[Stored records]
= = = =

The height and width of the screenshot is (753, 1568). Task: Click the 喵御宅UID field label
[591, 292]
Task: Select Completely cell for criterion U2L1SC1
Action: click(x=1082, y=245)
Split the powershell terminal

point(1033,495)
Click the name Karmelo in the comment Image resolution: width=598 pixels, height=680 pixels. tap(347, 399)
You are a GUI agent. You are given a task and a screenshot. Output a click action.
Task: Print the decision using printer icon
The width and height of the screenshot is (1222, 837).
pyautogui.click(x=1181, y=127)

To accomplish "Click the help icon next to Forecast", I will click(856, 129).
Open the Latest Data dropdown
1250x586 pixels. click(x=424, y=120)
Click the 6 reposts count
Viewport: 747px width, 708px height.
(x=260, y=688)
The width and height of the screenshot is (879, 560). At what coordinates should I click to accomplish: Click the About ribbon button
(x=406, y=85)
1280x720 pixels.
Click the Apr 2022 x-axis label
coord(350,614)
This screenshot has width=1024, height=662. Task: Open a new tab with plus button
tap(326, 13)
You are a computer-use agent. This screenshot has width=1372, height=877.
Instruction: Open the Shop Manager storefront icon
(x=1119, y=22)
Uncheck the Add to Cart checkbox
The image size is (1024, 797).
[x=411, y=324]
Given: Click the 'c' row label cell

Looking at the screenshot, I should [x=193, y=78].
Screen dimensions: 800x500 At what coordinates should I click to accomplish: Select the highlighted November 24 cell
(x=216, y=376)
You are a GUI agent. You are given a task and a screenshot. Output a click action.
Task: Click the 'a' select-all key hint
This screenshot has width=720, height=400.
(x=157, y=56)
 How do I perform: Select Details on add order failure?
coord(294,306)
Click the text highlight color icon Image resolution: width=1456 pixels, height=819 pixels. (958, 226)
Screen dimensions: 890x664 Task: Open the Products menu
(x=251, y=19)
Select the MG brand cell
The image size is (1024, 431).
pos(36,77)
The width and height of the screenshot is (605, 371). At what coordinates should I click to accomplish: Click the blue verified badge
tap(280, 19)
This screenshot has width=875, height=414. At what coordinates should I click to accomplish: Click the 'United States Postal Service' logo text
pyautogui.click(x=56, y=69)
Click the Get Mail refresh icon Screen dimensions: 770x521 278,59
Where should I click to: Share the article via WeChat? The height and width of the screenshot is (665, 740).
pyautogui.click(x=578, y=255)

= = = =

| Action item |
Starting at the line that contains "This screenshot has width=875, height=414.", output every remaining line of the data exactly, and stop after the last one.

| Answer to the problem |
This screenshot has width=875, height=414. At what coordinates should I click to accomplish: Click the 'United States Postal Service' logo text
pyautogui.click(x=56, y=69)
Click the Get Mail refresh icon Screen dimensions: 770x521 278,59
Where should I click to: Share the article via WeChat? The height and width of the screenshot is (665, 740).
pyautogui.click(x=578, y=255)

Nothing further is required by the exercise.